• **Data**:
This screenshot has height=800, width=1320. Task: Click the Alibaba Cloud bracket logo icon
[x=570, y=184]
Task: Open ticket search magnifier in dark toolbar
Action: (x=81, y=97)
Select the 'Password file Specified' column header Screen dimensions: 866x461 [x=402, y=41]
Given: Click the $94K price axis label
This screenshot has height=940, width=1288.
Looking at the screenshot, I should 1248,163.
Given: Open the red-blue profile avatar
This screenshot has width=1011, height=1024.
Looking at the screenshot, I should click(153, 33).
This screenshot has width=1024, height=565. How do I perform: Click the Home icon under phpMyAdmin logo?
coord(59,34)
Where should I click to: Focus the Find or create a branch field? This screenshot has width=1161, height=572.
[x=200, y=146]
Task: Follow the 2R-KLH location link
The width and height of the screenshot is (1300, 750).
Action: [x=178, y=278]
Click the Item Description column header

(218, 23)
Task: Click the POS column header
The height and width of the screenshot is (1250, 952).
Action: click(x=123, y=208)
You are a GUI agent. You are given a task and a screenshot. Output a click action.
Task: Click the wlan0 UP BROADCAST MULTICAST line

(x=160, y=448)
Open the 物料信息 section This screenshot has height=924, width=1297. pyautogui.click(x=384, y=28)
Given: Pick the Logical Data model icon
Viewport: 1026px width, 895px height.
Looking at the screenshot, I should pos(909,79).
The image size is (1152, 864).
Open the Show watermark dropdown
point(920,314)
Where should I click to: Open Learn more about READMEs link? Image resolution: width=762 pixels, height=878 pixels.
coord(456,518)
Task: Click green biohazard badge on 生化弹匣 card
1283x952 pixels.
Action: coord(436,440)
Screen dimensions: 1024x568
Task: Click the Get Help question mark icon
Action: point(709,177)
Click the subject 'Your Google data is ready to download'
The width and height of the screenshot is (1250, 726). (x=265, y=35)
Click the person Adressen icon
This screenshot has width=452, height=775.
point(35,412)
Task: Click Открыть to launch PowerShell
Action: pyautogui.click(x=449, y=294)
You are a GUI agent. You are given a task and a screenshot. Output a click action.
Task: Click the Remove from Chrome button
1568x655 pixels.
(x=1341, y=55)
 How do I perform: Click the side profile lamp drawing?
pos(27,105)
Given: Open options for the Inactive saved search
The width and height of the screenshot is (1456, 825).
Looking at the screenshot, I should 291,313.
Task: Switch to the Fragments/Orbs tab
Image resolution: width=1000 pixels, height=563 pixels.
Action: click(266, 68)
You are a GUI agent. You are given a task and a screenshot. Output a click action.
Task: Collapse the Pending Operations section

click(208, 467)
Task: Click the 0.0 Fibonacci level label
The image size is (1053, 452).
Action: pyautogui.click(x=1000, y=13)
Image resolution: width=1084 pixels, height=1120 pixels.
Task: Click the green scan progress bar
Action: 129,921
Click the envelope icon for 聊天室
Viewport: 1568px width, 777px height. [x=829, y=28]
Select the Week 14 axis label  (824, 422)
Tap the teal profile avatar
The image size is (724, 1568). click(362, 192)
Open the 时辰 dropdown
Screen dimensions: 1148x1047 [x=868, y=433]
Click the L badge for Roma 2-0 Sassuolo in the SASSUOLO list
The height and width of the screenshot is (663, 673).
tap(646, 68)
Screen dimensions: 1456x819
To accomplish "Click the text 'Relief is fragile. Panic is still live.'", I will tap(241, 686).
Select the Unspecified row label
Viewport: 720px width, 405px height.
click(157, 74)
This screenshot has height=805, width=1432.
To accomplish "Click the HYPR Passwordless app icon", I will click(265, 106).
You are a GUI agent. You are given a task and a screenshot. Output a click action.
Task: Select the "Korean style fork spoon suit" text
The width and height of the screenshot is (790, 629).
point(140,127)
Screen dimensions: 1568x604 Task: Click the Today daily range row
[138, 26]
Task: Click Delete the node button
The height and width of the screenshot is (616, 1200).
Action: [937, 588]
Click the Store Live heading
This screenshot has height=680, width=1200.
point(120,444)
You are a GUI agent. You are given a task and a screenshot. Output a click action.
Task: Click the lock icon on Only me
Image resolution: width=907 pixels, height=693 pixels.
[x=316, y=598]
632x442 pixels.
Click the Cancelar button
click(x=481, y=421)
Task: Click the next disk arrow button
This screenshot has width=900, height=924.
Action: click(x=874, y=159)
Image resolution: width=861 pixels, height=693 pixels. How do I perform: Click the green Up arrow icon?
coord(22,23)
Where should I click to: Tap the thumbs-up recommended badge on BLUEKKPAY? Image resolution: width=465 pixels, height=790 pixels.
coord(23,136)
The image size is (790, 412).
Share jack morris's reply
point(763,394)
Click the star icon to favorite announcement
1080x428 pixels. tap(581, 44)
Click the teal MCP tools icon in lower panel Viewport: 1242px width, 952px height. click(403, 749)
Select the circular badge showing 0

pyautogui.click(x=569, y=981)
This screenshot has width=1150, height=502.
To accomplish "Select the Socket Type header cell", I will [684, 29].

• **Work required**: All of the records shown above should be reproduced exactly.

• **Reply to the task**:
This screenshot has height=800, width=1320. Task: Click the Alibaba Cloud bracket logo icon
[x=570, y=184]
Task: Open ticket search magnifier in dark toolbar
Action: (x=81, y=97)
Select the 'Password file Specified' column header Screen dimensions: 866x461 [x=402, y=41]
Given: Click the $94K price axis label
This screenshot has height=940, width=1288.
Looking at the screenshot, I should 1248,163.
Given: Open the red-blue profile avatar
This screenshot has width=1011, height=1024.
Looking at the screenshot, I should click(153, 33).
This screenshot has width=1024, height=565. How do I perform: Click the Home icon under phpMyAdmin logo?
coord(59,34)
Where should I click to: Focus the Find or create a branch field? This screenshot has width=1161, height=572.
[x=200, y=146]
Task: Follow the 2R-KLH location link
The width and height of the screenshot is (1300, 750).
Action: [x=178, y=278]
Click the Item Description column header

(218, 23)
Task: Click the POS column header
The height and width of the screenshot is (1250, 952).
Action: click(x=123, y=208)
You are a GUI agent. You are given a task and a screenshot. Output a click action.
Task: Click the wlan0 UP BROADCAST MULTICAST line

(x=160, y=448)
Open the 物料信息 section This screenshot has height=924, width=1297. pyautogui.click(x=384, y=28)
Given: Pick the Logical Data model icon
Viewport: 1026px width, 895px height.
Looking at the screenshot, I should pos(909,79).
The image size is (1152, 864).
Open the Show watermark dropdown
point(920,314)
Where should I click to: Open Learn more about READMEs link? Image resolution: width=762 pixels, height=878 pixels.
coord(456,518)
Task: Click green biohazard badge on 生化弹匣 card
1283x952 pixels.
Action: coord(436,440)
Screen dimensions: 1024x568
Task: Click the Get Help question mark icon
Action: point(709,177)
Click the subject 'Your Google data is ready to download'
The width and height of the screenshot is (1250, 726). (x=265, y=35)
Click the person Adressen icon
This screenshot has width=452, height=775.
point(35,412)
Task: Click Открыть to launch PowerShell
Action: pyautogui.click(x=449, y=294)
You are a GUI agent. You are given a task and a screenshot. Output a click action.
Task: Click the Remove from Chrome button
1568x655 pixels.
(x=1341, y=55)
 How do I perform: Click the side profile lamp drawing?
pos(27,105)
Given: Open options for the Inactive saved search
The width and height of the screenshot is (1456, 825).
Looking at the screenshot, I should 291,313.
Task: Switch to the Fragments/Orbs tab
Image resolution: width=1000 pixels, height=563 pixels.
Action: click(266, 68)
You are a GUI agent. You are given a task and a screenshot. Output a click action.
Task: Collapse the Pending Operations section

click(208, 467)
Task: Click the 0.0 Fibonacci level label
The image size is (1053, 452).
Action: pyautogui.click(x=1000, y=13)
Image resolution: width=1084 pixels, height=1120 pixels.
Task: Click the green scan progress bar
Action: 129,921
Click the envelope icon for 聊天室
Viewport: 1568px width, 777px height. [x=829, y=28]
Select the Week 14 axis label  (824, 422)
Tap the teal profile avatar
The image size is (724, 1568). click(362, 192)
Open the 时辰 dropdown
Screen dimensions: 1148x1047 [x=868, y=433]
Click the L badge for Roma 2-0 Sassuolo in the SASSUOLO list
The height and width of the screenshot is (663, 673).
tap(646, 68)
Screen dimensions: 1456x819
To accomplish "Click the text 'Relief is fragile. Panic is still live.'", I will tap(241, 686).
Select the Unspecified row label
Viewport: 720px width, 405px height.
click(157, 74)
This screenshot has height=805, width=1432.
To accomplish "Click the HYPR Passwordless app icon", I will click(265, 106).
You are a GUI agent. You are given a task and a screenshot. Output a click action.
Task: Select the "Korean style fork spoon suit" text
The width and height of the screenshot is (790, 629).
point(140,127)
Screen dimensions: 1568x604 Task: Click the Today daily range row
[138, 26]
Task: Click Delete the node button
The height and width of the screenshot is (616, 1200).
Action: [937, 588]
Click the Store Live heading
This screenshot has height=680, width=1200.
point(120,444)
You are a GUI agent. You are given a task and a screenshot. Output a click action.
Task: Click the lock icon on Only me
Image resolution: width=907 pixels, height=693 pixels.
[x=316, y=598]
632x442 pixels.
Click the Cancelar button
click(x=481, y=421)
Task: Click the next disk arrow button
This screenshot has width=900, height=924.
Action: click(x=874, y=159)
Image resolution: width=861 pixels, height=693 pixels. How do I perform: Click the green Up arrow icon?
coord(22,23)
Where should I click to: Tap the thumbs-up recommended badge on BLUEKKPAY? Image resolution: width=465 pixels, height=790 pixels.
coord(23,136)
The image size is (790, 412).
Share jack morris's reply
point(763,394)
Click the star icon to favorite announcement
1080x428 pixels. tap(581, 44)
Click the teal MCP tools icon in lower panel Viewport: 1242px width, 952px height. click(403, 749)
Select the circular badge showing 0

pyautogui.click(x=569, y=981)
This screenshot has width=1150, height=502.
To accomplish "Select the Socket Type header cell", I will [684, 29].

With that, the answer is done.